Ces dernières années ont vu une vague d’innovation s’ajouter à la tradition ancienne : les activations de cuisine de rue, les spectacles de lumière par drone et le nouveau marché aux fleurs d’eau ont étendu leur portée à l’économie nocturne, attirant les visiteurs au-delà des heures de clarté et générant une activité économique bien au-delà du marché lui-même. Le marché aux fleurs est désormais l’un des exemples cités par le WCCR de la manière dont les revenus du tourisme culturel peuvent être utilisés pour financer une activité culturelle plus large.

Guangzhou a également lancé l’initiative « Cadeaux recommandés de la région de la Baie », un exemple frappant d’une politique bien pensée transformant la culture immatérielle en design contemporain.

C’est un concept simple : prendre l’héritage de Lingnan, y compris ses riches traditions culinaires, l’esthétique de l’opéra cantonais, ses festivals folkloriques et le langage visuel de la danse du lion, et le réinterpréter à travers un design et un développement de produits modernes. Des traditions telles que « Les cinq trésors de Pantang » – également connues sous le nom de Cinq délices de Pantang – deviennent une source d’inspiration pour de nouveaux produits qui véhiculent l’identité culturelle dans la vie quotidienne, tant pour les habitants de Guangzhou que pour les visiteurs venant dans la ville pour la première fois.

Un magasin d'antiquités de Yongqingfang, une charmante vieille rue de Guangzhou, présente une variété de porcelaines et d'objets décoratifs. /VCG

Le WCCR souligne cela comme un exemple de stratégie de développement économique discrète : en stimulant l’économie créative autour des atouts du patrimoine de Lingnan, la ville construit de nouvelles industries sur d’anciennes fondations.

La Guangzhou Design Week, fondée en 2006, est devenue l’un des événements annuels de design les plus importants d’Asie.
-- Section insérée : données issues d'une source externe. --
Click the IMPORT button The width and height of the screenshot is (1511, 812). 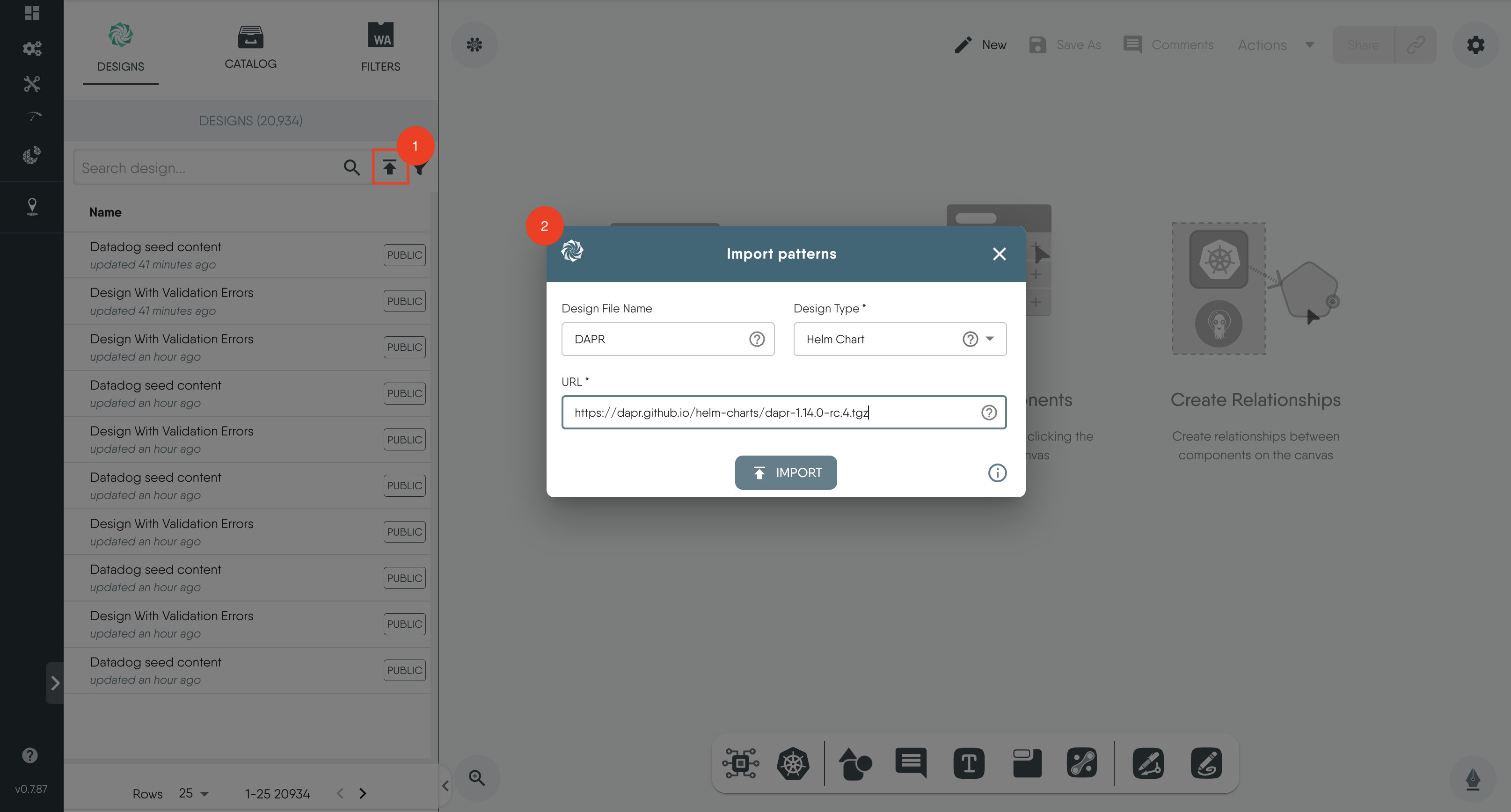click(x=785, y=472)
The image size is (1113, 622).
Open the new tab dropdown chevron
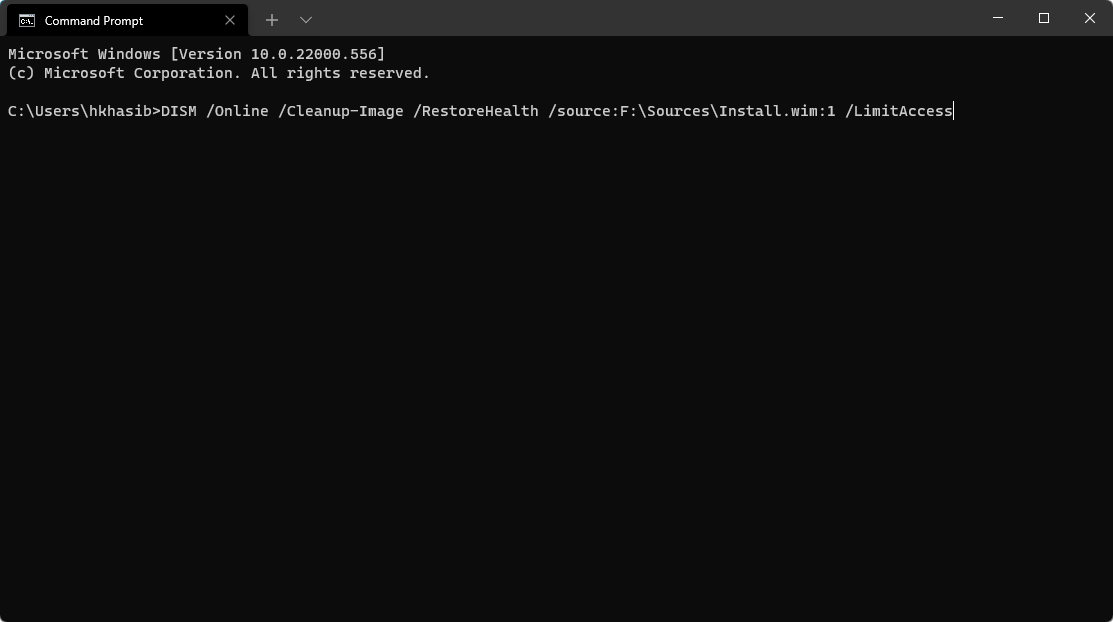(305, 20)
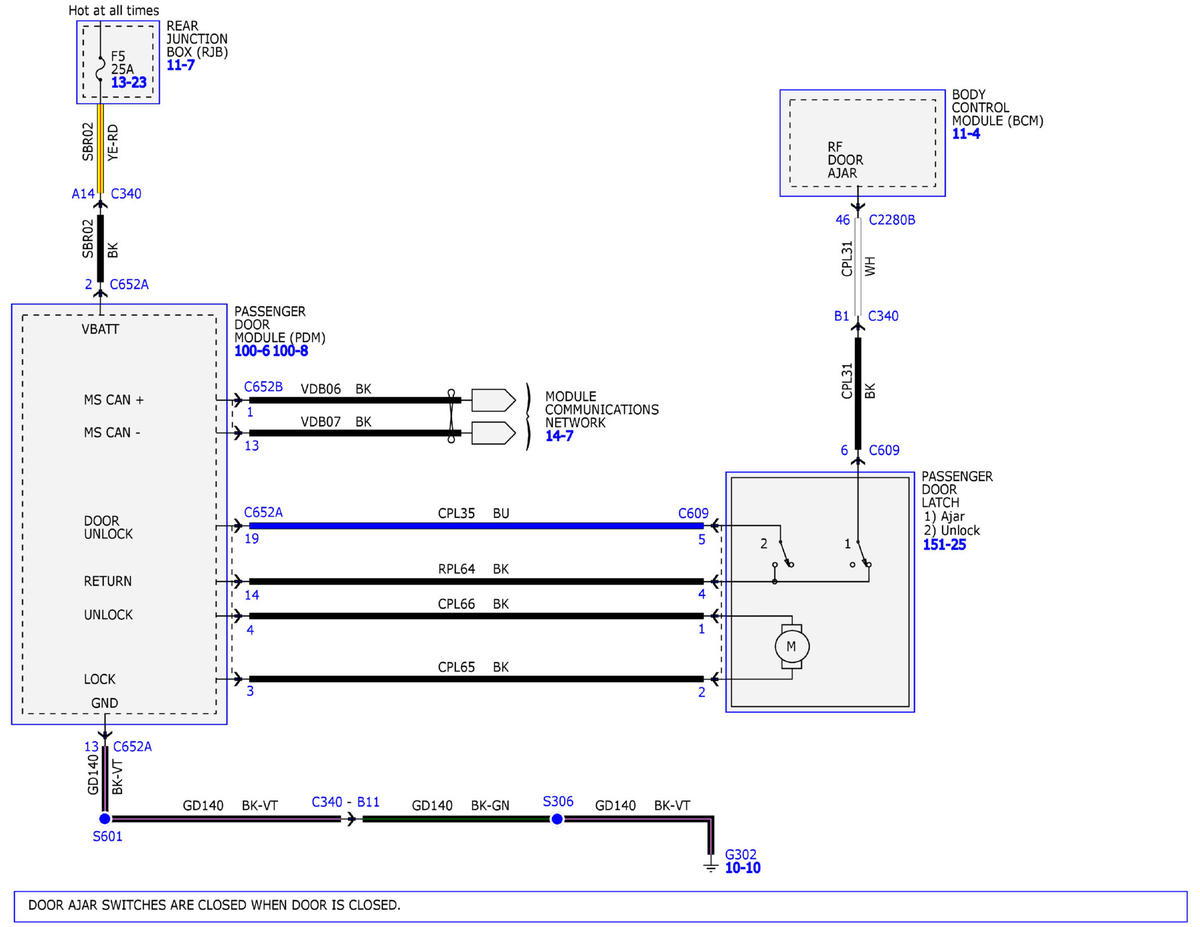Follow the Body Control Module 11-4 link
This screenshot has width=1200, height=927.
[966, 133]
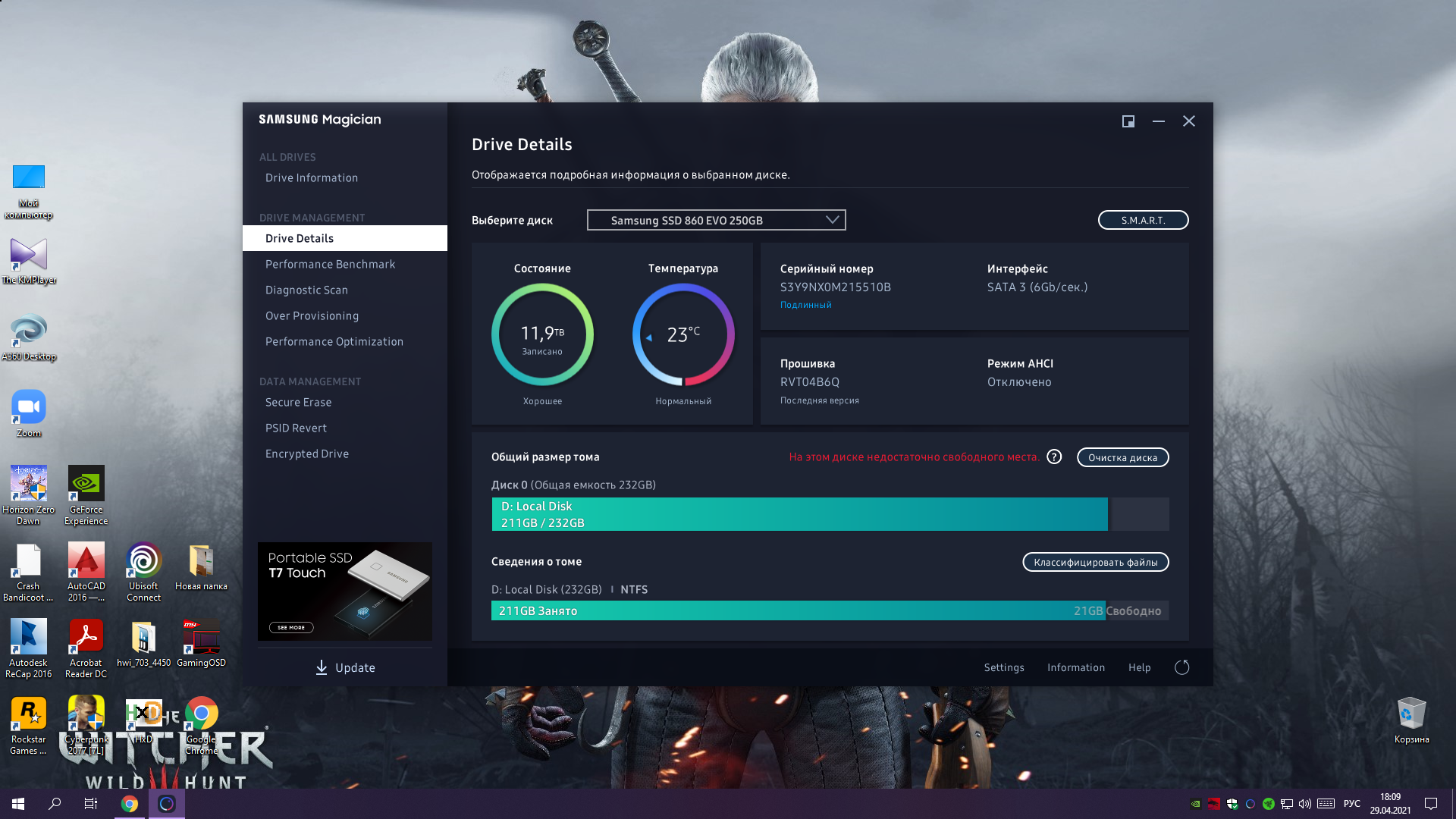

Elle opère désormais via des partenariats avec plus de 30 pays et se connecte à des événements mondiaux tels que la Milan Design Week. Dans l’analyse régionale du WCCR, elle est désignée comme un moteur clé de l’internationalisation et du tourisme pour le groupe de villes d’Asie de l’Est – un instrument de diplomatie culturelle qui positionne Guangzhou non seulement comme une ville commerciale mais aussi comme une capitale créative sur la scène internationale.

L’histoire de Guangzhou dans le rapport montre que sa force réside dans son équilibre. C’est une ville profondément locale et historiquement mondiale à la fois.

À une époque où les villes du monde entier réévaluent la manière dont la culture soutient la croissance, Guangzhou démontre comment une ville commerçante peut tirer parti de son ouverture historique pour construire une économie culturelle moderne. Le Marché aux Fleurs, la Design Week et l’agenda de la culture numérique ne sont pas des projets isolés. Ils reflètent la philosophie selon laquelle le patrimoine reste vivant en dialogue avec le présent et qu’une ville portuaire construite sur l’échange devrait garder l’accent, surtout à l’heure où la culture est autant une monnaie que le commerce l’a jamais été.